Swiss chipmaker STMicroelectronics on Thursday slashed its guidance for 2024, as the company warned a slump in the car market is set to hit its full-year sales.

The Geneva headquartered company said a slowdown in demand from the automotive and industrials sectors had already seen its sales in the first quarter drop by 18.4%, to $3.47 billion.

The sales figures saw STMicroelectronics perform roughly in line with expectations, with a selection of 16 analysts polled by Factset having forecast the company would generate revenue worth $3.35 billion.

STMicroelectronics, which counts Tesla, Apple and Huawei as major customers, said it now expects to generate just $14 billion to $15 billion in revenue for the full-year 2024, compared to the $15.9- $16.9 billion it previously expected. Analysts polled by FactSet expected $15.2 billion revenue for the full year.

Shares in STMicroelectronics (IT:STMMI) (STM) rose on Thursday having dropped 13% this year.

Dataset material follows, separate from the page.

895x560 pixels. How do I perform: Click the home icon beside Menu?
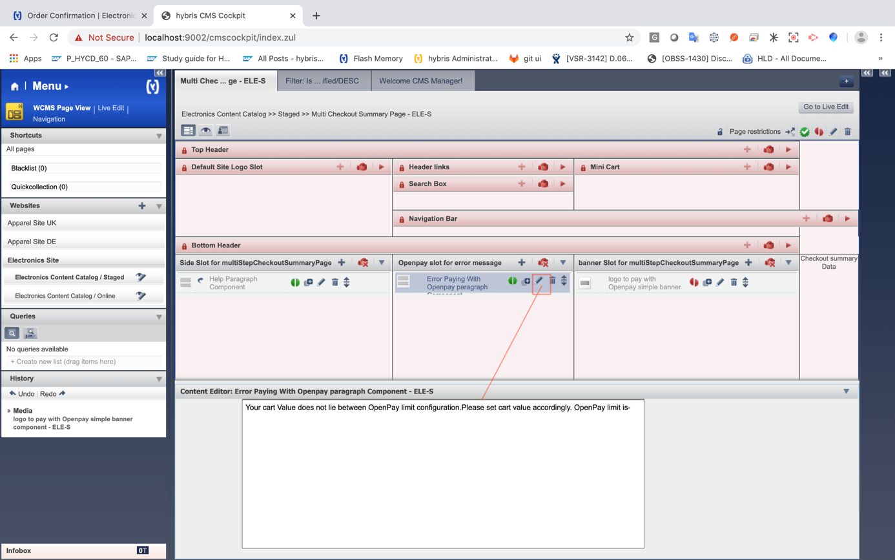click(x=14, y=87)
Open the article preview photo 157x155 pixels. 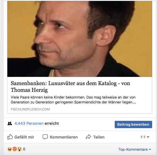pos(80,39)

The slump in revenue saw STMicroelectronics' profits fall 50.9% to $513 million, as it said it now expects its gross margins will sit in the "low 40s" throughout 2024, having seen its margins drop from rates of 49.7% in the first quarter of 2023 to 41.7% in the first quarter of 2024.

The Swiss firm, which in 2023 made 45% of revenue from its automotive & discrete group which sells chips to carmakers, said the slump will also lower its second quarter sales by 26% year-on-year, to $3.2 billion.

The company, which was formed through the merger of France and Italy's state-owned microchip makers in 1987, said it also expects to generate margins in the second quarter of just 40% as a result of lower sales prices and spare capacity.

STMicroelectronics noted the slowdown in sales to carmakers and the ongoing slump in sales to industrial companies was partially offset by higher sales to manufacturers of personal electronics.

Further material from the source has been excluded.